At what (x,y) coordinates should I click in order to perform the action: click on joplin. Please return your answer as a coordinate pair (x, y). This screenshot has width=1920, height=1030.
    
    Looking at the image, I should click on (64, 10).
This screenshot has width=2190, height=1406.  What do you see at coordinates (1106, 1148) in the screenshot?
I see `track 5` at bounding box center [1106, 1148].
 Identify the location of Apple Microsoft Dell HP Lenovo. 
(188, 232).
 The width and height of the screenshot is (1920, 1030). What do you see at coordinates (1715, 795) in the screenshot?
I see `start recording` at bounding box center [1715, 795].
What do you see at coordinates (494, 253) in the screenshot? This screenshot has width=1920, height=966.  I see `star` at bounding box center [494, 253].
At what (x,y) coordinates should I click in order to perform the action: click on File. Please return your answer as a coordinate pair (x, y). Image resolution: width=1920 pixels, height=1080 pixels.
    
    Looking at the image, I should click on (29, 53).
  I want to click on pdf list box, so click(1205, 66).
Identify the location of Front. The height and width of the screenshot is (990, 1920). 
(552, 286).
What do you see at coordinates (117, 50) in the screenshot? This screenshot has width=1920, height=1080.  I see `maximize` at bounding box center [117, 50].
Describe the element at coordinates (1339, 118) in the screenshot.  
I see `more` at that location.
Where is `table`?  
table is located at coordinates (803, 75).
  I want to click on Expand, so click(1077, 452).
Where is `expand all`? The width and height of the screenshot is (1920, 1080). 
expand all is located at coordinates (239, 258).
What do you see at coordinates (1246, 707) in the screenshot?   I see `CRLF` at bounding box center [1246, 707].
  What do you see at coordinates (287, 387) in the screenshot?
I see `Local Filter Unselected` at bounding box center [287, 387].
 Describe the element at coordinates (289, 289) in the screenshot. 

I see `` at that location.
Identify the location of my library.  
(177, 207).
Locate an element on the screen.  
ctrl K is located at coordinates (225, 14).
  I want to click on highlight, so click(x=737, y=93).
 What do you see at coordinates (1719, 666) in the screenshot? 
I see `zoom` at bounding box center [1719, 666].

---+---

Which lines of the data above contain the word "location"? Pull out each of them and copy it in full.

 Identify the location of Apple Microsoft Dell HP Lenovo. 
Identify the location of Front. The height and width of the screenshot is (990, 1920). 
I see `more` at that location.
I see `` at that location.
Identify the location of my library.  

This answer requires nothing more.